Clé de sol et clé des champs, par Nicole Bennezon (article complet reproduit en fin de page)

Il est bien question ici de la banalité d’une vie quotidienne. Comme le rapporte Nicole Bennezon « […] un soir elle assiste à un concert d’orgue et y rencontre un jeune homme passionné de musique et de peinture qu’elle épouse ». Il s’agit de Marc Tim Jean Guillou (1929-1996). Le couple aura un garçon, Étienne Guillou-Gotkovsky. La maison du Perray, où le couple s’installe en 1964 après quelques années passées à Paris, devient le lieu dans lequel Ida compose une foule d’œuvres diverses.

Plus encore que la maison, le bureau d’Ida devient à la fois son havre, son atelier et son refuge. La notion de « travail » est un leitmotiv la bouche d’Ida. Et le travail est exigent. Il est l’effort du quotidien. Cette valeur que ses parents lui ont transmise et que ses professeurs n’ont fait que décupler. Ce poids du travail est assez typique de cette génération née dans l’entre-deux-guerres et ayant grandi avec les privations de l’occupation. Toute sa vie Ida s’astreindra à ces heures passées à travailler sa musique.

   « J’ai toujours beaucoup travaillé et je consacre toujours douze heures par jour à la composition. Je crois que lorsque l’on construit une œuvre, il est nécessaire de trouver un grand équilibre. Dans l’absolu, c’est difficile à réaliser, mais il faut tenter de s’en approcher. »

L’œuvre d’Ida Gotkovsky se distingue par sa force créatrice. Dans son concept de composition, elle annonce un credo : “Créer une œuvre universelle avec un langage contemporain, des structures vigoureuses, l’unité de l’expression musicale à tout moment”. Dans son travail s’opère une lutte entre le silence et le son intérieur qui doit jaillir tel une source.

   « Tout est toujours à conquérir, pour moi la vie est un combat où rien n’est jamais acquis. […] la feuille de papier, le crayon et la gomme. Cette rencontre quotidienne est redoutable. C’est l’écoute intérieure que l’on ne veut pas trahir. Par la suite, il serait impensable de dire aux musiciens de développer telle phrase ou telle autre. Composer demande une grande exigence. Pour ma part j’ai besoin de réfléchir, de penser et de construire dans le silence. […] Je pense que l’on forge soi-même son inspiration avec beaucoup de travail, de réflexion, de connaissances et surtout il est indispensable de garder l’esprit de découverte. La pensée se travaille mais il faut veiller à garder sa spontanéité et préserver l’élan de l’œuvre ».
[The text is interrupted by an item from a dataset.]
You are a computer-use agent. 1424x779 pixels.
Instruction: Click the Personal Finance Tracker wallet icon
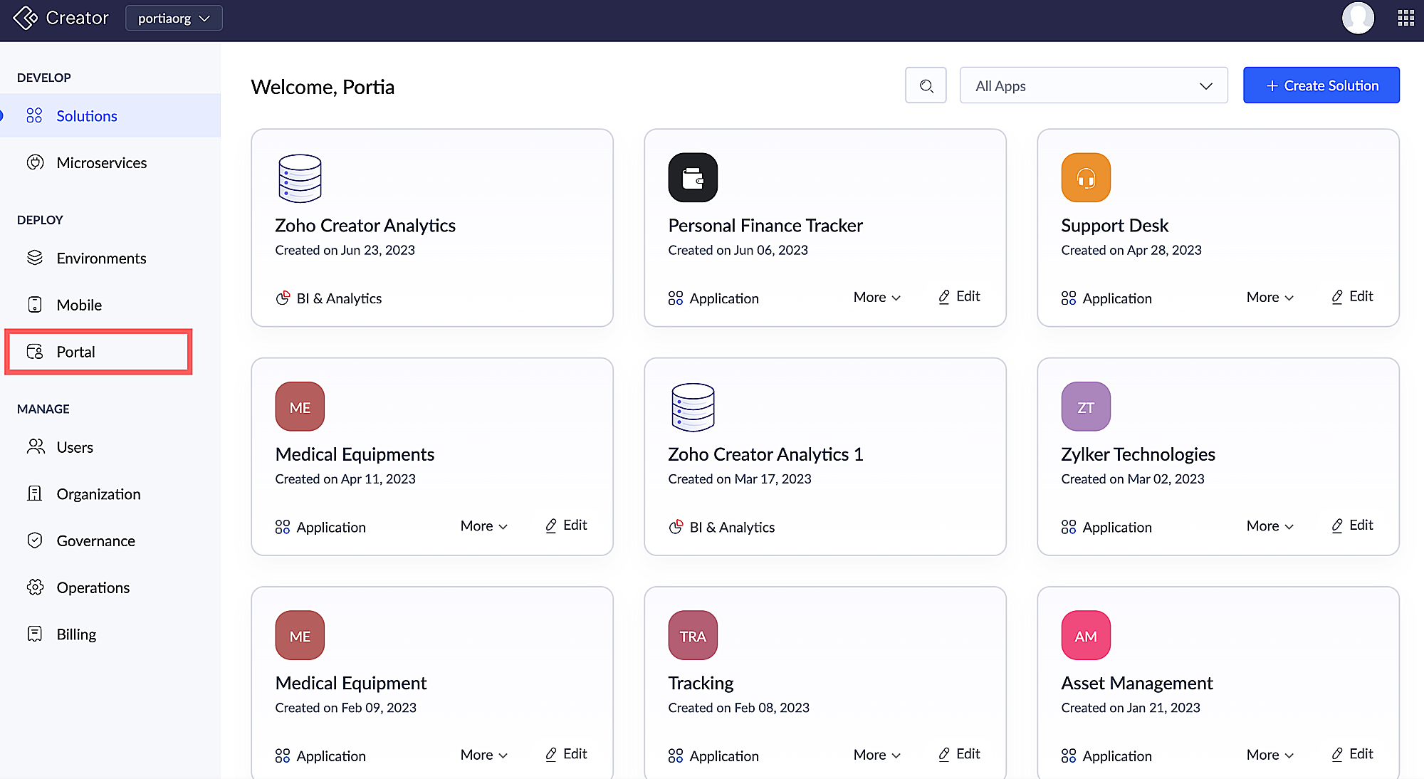(x=693, y=177)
Le lieu de composition a une grande importance pour Ida. Le piano à portée de main,  bureau est placé devant une grande baie vitrée ouverte sur le jardin, les arbres et la nature. Cette même nature que ses parents, Jacques et Jeanne ont intégré à leur mode de vie devenu modèle éducatif et qui appartient à l’âme russe avec son sens aigu de la terre et des blés nourriciers.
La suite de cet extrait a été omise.